Problem description
Can you arrange every line of the items below as a Markdown table with the columns "Row" and "Text", numbering each row, skipping blank lines, and leaving the pictures out?

Provided material
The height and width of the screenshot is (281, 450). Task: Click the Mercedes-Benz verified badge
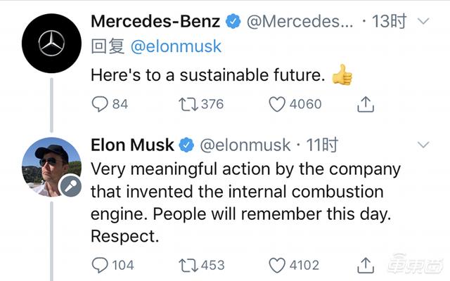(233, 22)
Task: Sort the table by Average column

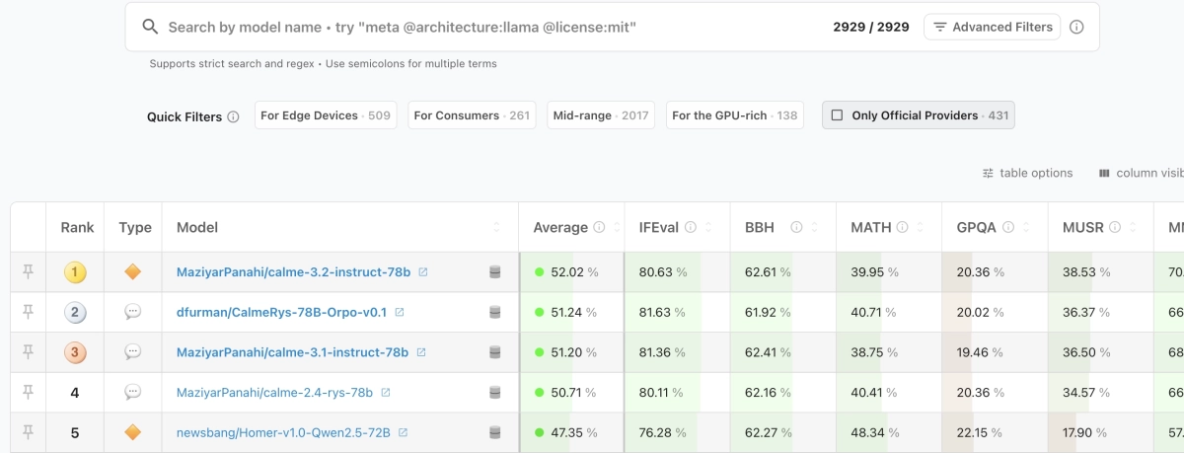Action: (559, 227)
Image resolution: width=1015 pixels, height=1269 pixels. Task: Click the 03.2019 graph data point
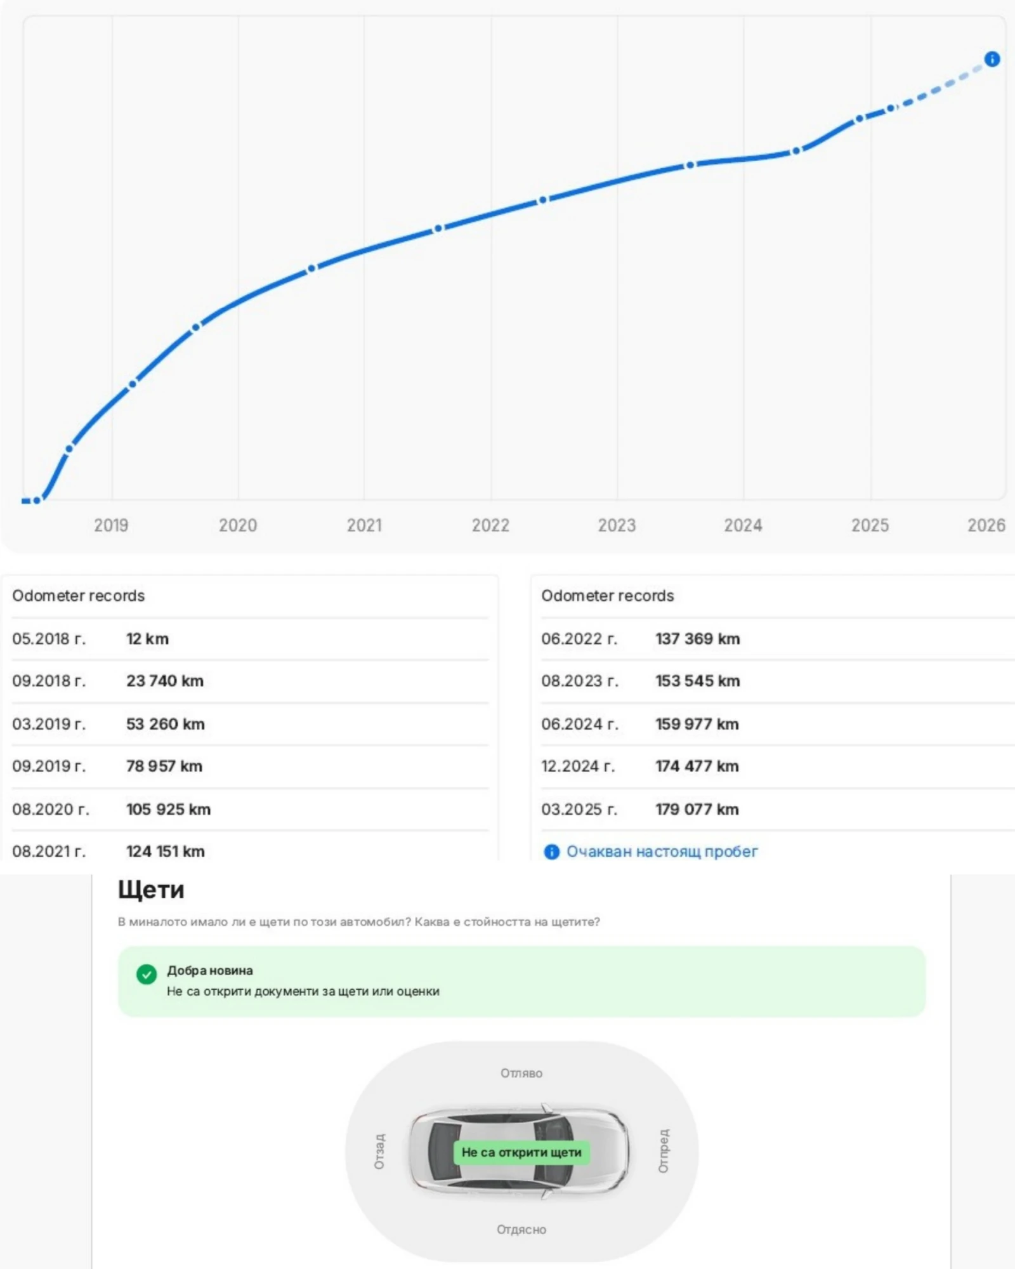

Written reply
| Row | Text |
|---|---|
| 1 | The height and width of the screenshot is (281, 450). Task: Click the Mercedes-Benz verified badge |
| 2 | (233, 22) |
| 3 | Task: Sort the table by Average column |
| 4 | Action: (559, 227) |
| 5 | Image resolution: width=1015 pixels, height=1269 pixels. Task: Click the 03.2019 graph data point |